Author and podcaster Tim Ferriss says,
"You are the average of the five people you most associate with."
What he means is that people in our inner circle have the greatest impact on our decision-making and lifestyle choices. I would go further and say, the people you live with can be the greatest source in helping or hindering your habits.
A perfect example is what we eat. For better or worse, the person(s) who shops for the groceries and cooks dictates what others in the household eat.
Is my dad hindering my mom’s ability to lose weight? Or should she be using self-control?
Unfortunately, many of us still believe in the strategy of self-control.
A classic study of self-control asked kids to hold off eating a marshmallow on a plate for 15 minutes. 75% of kids couldn’t hold off that long. What’s glossed over about this experiment was the different conditions. In one condition, the marshmallow was out of sight and it resulted in the kids lasting much longer.
Out of sight means removing the temptation. It’s a form of proactive self-control called situational control. The people with so-called “ability” are fighting temptation by going around temptation. While people who falter, try to fight their temptations head on. It’s a losing battle most of the time.
When it comes to junk food, the battle to eat healthier starts not only in your shopping cart but everyone else who is bringing food home.
Always think about the people you live with as well as the environment. Both are part of a situational control strategy that can help us better resist our temptations.
📄 Commitment Contracts
Speaking of others, I am into my third month of my commitment contract with my girlfriend. A commitment contract is a form of a commitment device to make yourself accountable.
I wrote up a quarterly contract to be a consistent runner. If I didn't hit my weekly goals, I would pay my girlfriend $25 per week.
Is that extreme? I don’t think so. A commitment contract pulls many different levers.
Filters out what goals are truly important. If they are important to get done, shouldn’t you be using everything in your arsenal?
Public declarations test our human trait of consistency. We value those who are reliable and consistent. And we want others to believe we have that same quality. When you say you are going to do something especially when its formalized, it’s harder to dissassocate with.
No one likes losing money. Period. A great motivator.
I’ll write up if it worked for me at the end of the commitment period next month (consistent principle, anyone?) but here are a few guidelines if you decide you want to up your game and do a commitment contract.

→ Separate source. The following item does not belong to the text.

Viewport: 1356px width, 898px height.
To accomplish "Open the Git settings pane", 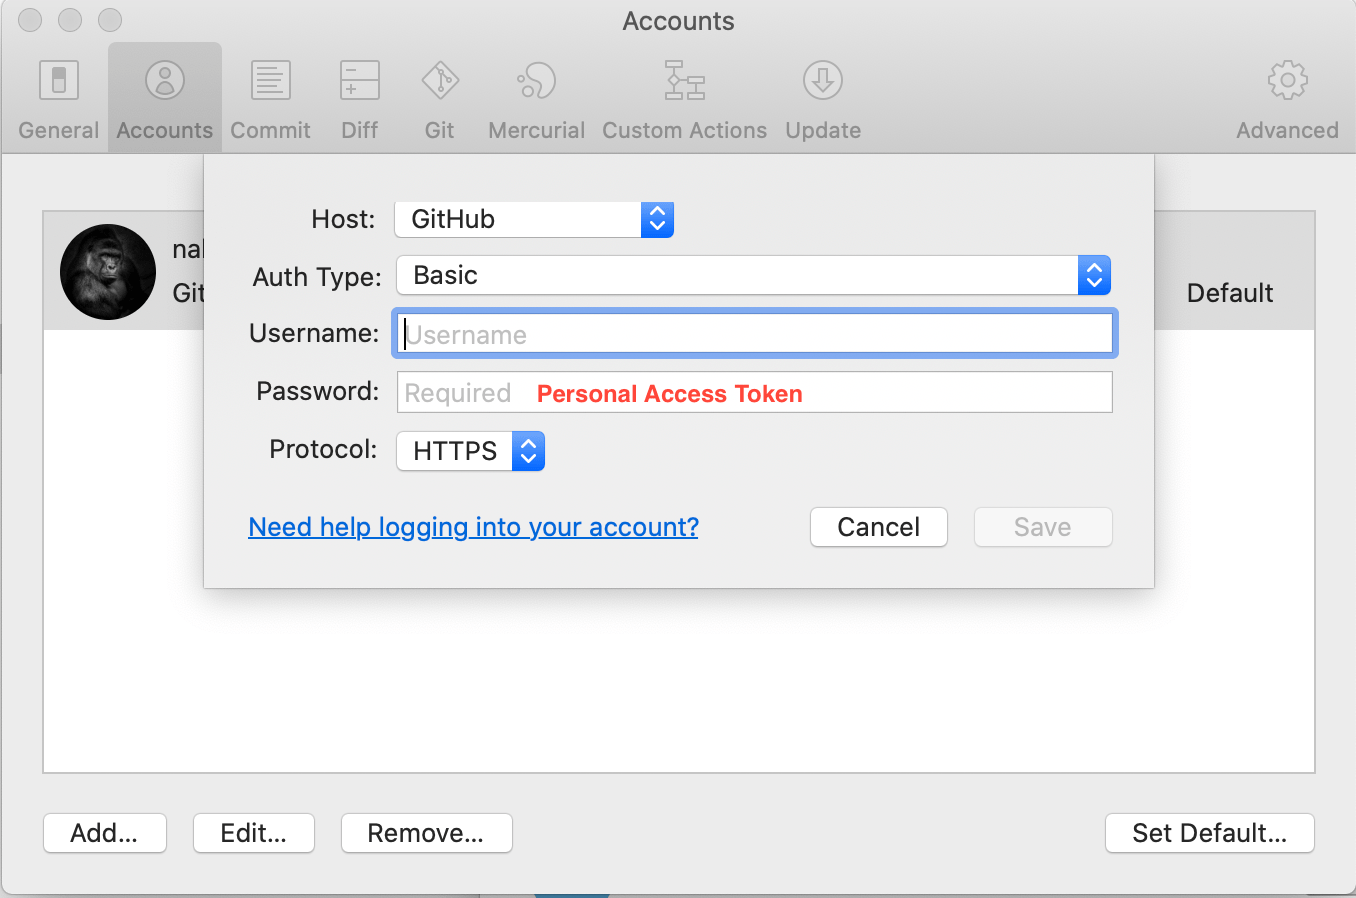I will point(439,95).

Don’t half-ass it. Make it formal like if you were writing a real contract. Type it out, add stipulations, print it and make sure both party’s sign.
Make it visible. Mine is on my bathroom mirror.
Pick a single commitment and make it long-term like 3 months. This makes it long enough to invoke real behavioral change. 30 days is too short.
Start tiny and ramp it up. My running goal wasn’t to run 3 times a week at the start. Set realistic expectations.
Interested in my contract and a free template? Just hit reply and I’ll send you mine.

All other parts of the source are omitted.